The endless scroll takes a toll


Gauri Raje, Assistant News Editor

The addictive nature of social media is no secret. Anyone that uses social media is aware of the dangerous algorithms that social networking sites use to attract the attention of users. These algorithms often reinforce insecurities and perpetuate an unrealistic lifestyle.

There have been several instances when past employees of social media companies have spoken out against the negative impact of these algorithms.

A very recent example of this came in the form of the hit Netflix documentary, “The Social Dilemma,” which featured professionals who have worked for companies like Facebook, Google and Twitter; many of them even helped develop the dangerous algorithms that are a characteristic of social media. The resounding message that all of these past employees conveyed was that social media platforms utilize algorithms and artificial intelligence to suck users into a rabbit hole that oftentimes has drastic effects on the user’s mental health. The documentary was an eye opener, especially for many teenagers and young people around the world.

Almost a year later, Frances Haugen, a former employee at Facebook, came out with similar allegations about the social media giant. What made Haugen’s claims stand out and gain credibility were the company documents she leaked, which clearly showed how blatantly the company had ignored warnings about the negative impact of its applications on users.

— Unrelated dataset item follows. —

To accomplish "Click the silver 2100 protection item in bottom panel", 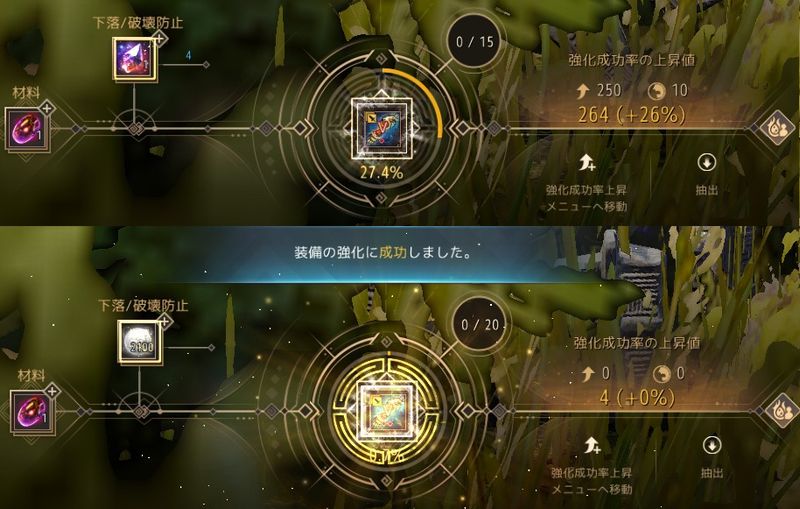I will click(x=139, y=342).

Haugen was a product manager at Facebook, where she worked on civic integrity issues. It was here that she noted discrepancies between the company’s internal research and its actions. Haugen noticed that, while company research suggested both Facebook and Instagram affected the mental health of users, the company made no effort to curb this impact. She claimed that despite convincing evidence about the same, Facebook chose to prioritize profit over its users. It was because of this that Haugen quit her job, and before leaving, she copied thousands of pages of these internal documents.

Among other things, the documents revealed that algorithms used by Instagram exacerbated mental health issues, especially in young users. 

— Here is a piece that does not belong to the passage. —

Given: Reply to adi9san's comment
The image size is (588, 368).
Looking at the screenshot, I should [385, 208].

National Public Radio reported that one of the leaked studies reported that 17% of teen girls said their eating disorders worsened after using Instagram. Another survey revealed that 13.5% of U.K. teen girls said their suicidal thoughts became more frequent after using Instagram as well. There has also been a previous by Facebook researchers, first reported by the Wall Street Journal, that revealed about 32% of teen girls said Instagram made them feel bad about their bodies.

These statistics reinforce the fact that social media worsens mental health issues and has an impact on a person’s self-image. While the leaked documents apply to Facebook and its services, they reveal a lot about the impact of social media on today’s youth.

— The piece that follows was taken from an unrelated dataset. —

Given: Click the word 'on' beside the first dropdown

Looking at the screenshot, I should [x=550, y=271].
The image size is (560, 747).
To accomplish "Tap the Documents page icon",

The scary part about Facebook and its applications is the grasp they have on young minds. The algorithms employed, while profitable, may lead to comparison and self-hatred. Young users of social media are especially at risk because they may not be able to distinguish fact from reality; they may not be able to rationalize the working of these algorithms. As a result, they become part of a cycle where their deepest insecurities and fears are exploited and reinforced by algorithms that in turn make money for companies like Facebook.

The recent revelations by Haugen, about Facebook capitalizing on young users, raises the question of whether social media companies should have so much power and freedom without accountability.

Is the amount of leniency social media companies get to run their business reasonable? Is it right to let companies like Facebook make money off of apps that utilize such harmful algorithms at the expense of the mental health of users?

There has to be accountability to ensure companies like Facebook don’t overstep their boundaries. Facebook is a prime example of how social media preys on the minds of young individuals. Not to mention, the very algorithms that have such negative effects on its users also enable the spread of misinformation. It is high time these so-called social media giants face consequences for the part they play in reinforcing division, hatred and poor mental health.

The recent revelations about Facebook are not surprising, but the credibility of the claims makes them hard to dismiss. Only talk and no action is simply not enough anymore. It is clear no change or reform can be expected from social media companies themselves. They will continue to profit off of young minds and spread misinformation.

The burden to act now rests on the shoulders of Washington. Ensuring that users, particularly those who are at an impressionable age, do not fall prey to social media algorithms is not a partisan issue. Ensuring social media companies do not misuse algorithms to maximize profits and turn a blind eye to user experience is not a partisan issue.

It’s time to hold social media companies responsible for all the damage they do.